### [YOUR GOAL]
Output the records. Match them exactly.
○ ○ ○ ○ ○
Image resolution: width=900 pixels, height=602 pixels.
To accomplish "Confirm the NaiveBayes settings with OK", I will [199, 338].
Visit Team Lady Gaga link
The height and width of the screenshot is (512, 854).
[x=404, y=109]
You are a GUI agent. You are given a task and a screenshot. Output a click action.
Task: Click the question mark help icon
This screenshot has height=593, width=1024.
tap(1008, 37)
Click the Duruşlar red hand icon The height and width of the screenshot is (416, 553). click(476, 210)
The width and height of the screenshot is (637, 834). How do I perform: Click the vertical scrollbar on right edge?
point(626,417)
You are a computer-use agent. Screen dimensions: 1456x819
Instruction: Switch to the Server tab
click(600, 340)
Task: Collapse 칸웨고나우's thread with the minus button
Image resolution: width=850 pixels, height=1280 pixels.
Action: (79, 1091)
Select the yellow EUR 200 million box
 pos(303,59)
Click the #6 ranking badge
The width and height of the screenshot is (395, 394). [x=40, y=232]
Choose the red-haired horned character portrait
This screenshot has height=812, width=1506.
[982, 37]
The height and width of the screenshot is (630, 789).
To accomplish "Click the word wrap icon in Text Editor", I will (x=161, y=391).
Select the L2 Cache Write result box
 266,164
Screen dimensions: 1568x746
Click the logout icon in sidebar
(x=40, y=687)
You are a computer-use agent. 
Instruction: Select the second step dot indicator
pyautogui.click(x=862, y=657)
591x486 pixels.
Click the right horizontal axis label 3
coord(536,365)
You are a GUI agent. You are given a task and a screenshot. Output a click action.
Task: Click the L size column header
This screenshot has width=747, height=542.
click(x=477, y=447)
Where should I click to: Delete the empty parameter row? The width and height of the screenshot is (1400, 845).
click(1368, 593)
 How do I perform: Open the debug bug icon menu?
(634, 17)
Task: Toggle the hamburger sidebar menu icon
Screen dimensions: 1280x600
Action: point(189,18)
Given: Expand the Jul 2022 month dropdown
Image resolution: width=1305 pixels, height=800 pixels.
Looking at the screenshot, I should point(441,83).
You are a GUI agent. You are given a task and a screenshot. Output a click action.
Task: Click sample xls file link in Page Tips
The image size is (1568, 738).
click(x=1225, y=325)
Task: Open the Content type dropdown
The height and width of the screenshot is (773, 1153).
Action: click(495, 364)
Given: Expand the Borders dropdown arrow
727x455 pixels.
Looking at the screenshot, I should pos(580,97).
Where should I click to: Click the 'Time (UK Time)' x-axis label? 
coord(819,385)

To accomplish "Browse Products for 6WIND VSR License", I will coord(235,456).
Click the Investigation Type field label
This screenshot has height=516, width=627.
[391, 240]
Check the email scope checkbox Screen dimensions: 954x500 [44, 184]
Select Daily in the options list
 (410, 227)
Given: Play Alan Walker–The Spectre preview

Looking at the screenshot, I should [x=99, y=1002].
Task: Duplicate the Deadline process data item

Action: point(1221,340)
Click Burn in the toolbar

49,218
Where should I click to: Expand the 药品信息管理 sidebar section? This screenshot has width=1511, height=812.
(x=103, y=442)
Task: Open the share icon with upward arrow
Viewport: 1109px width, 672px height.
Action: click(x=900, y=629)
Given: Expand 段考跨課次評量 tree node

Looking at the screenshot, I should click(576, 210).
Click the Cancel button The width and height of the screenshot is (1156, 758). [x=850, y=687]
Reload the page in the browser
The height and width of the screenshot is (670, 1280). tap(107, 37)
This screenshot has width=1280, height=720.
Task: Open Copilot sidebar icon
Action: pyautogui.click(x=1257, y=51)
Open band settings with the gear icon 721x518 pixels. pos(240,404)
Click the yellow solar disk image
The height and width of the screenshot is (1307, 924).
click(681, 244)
○ ○ ○ ○ ○
### [WORKED SOLUTION]
Image resolution: width=900 pixels, height=602 pixels.
To accomplish "Confirm the NaiveBayes settings with OK", I will [199, 338].
Visit Team Lady Gaga link
The height and width of the screenshot is (512, 854).
[x=404, y=109]
You are a GUI agent. You are given a task and a screenshot. Output a click action.
Task: Click the question mark help icon
This screenshot has height=593, width=1024.
tap(1008, 37)
Click the Duruşlar red hand icon The height and width of the screenshot is (416, 553). click(476, 210)
The width and height of the screenshot is (637, 834). How do I perform: Click the vertical scrollbar on right edge?
point(626,417)
You are a computer-use agent. Screen dimensions: 1456x819
Instruction: Switch to the Server tab
click(600, 340)
Task: Collapse 칸웨고나우's thread with the minus button
Image resolution: width=850 pixels, height=1280 pixels.
Action: (79, 1091)
Select the yellow EUR 200 million box
 pos(303,59)
Click the #6 ranking badge
The width and height of the screenshot is (395, 394). [x=40, y=232]
Choose the red-haired horned character portrait
This screenshot has height=812, width=1506.
[982, 37]
The height and width of the screenshot is (630, 789).
To accomplish "Click the word wrap icon in Text Editor", I will (x=161, y=391).
Select the L2 Cache Write result box
 266,164
Screen dimensions: 1568x746
Click the logout icon in sidebar
(x=40, y=687)
You are a computer-use agent. 
Instruction: Select the second step dot indicator
pyautogui.click(x=862, y=657)
591x486 pixels.
Click the right horizontal axis label 3
coord(536,365)
You are a GUI agent. You are given a task and a screenshot. Output a click action.
Task: Click the L size column header
This screenshot has width=747, height=542.
click(x=477, y=447)
Where should I click to: Delete the empty parameter row? The width and height of the screenshot is (1400, 845).
click(1368, 593)
 How do I perform: Open the debug bug icon menu?
(634, 17)
Task: Toggle the hamburger sidebar menu icon
Screen dimensions: 1280x600
Action: point(189,18)
Given: Expand the Jul 2022 month dropdown
Image resolution: width=1305 pixels, height=800 pixels.
Looking at the screenshot, I should point(441,83).
You are a GUI agent. You are given a task and a screenshot. Output a click action.
Task: Click sample xls file link in Page Tips
The image size is (1568, 738).
click(x=1225, y=325)
Task: Open the Content type dropdown
The height and width of the screenshot is (773, 1153).
Action: click(495, 364)
Given: Expand the Borders dropdown arrow
727x455 pixels.
Looking at the screenshot, I should pos(580,97).
Where should I click to: Click the 'Time (UK Time)' x-axis label? 
coord(819,385)

To accomplish "Browse Products for 6WIND VSR License", I will coord(235,456).
Click the Investigation Type field label
This screenshot has height=516, width=627.
[391, 240]
Check the email scope checkbox Screen dimensions: 954x500 [44, 184]
Select Daily in the options list
 (410, 227)
Given: Play Alan Walker–The Spectre preview

Looking at the screenshot, I should [x=99, y=1002].
Task: Duplicate the Deadline process data item

Action: point(1221,340)
Click Burn in the toolbar

49,218
Where should I click to: Expand the 药品信息管理 sidebar section? This screenshot has width=1511, height=812.
(x=103, y=442)
Task: Open the share icon with upward arrow
Viewport: 1109px width, 672px height.
Action: click(x=900, y=629)
Given: Expand 段考跨課次評量 tree node

Looking at the screenshot, I should click(576, 210).
Click the Cancel button The width and height of the screenshot is (1156, 758). [x=850, y=687]
Reload the page in the browser
The height and width of the screenshot is (670, 1280). tap(107, 37)
This screenshot has width=1280, height=720.
Task: Open Copilot sidebar icon
Action: pyautogui.click(x=1257, y=51)
Open band settings with the gear icon 721x518 pixels. pos(240,404)
Click the yellow solar disk image
The height and width of the screenshot is (1307, 924).
click(681, 244)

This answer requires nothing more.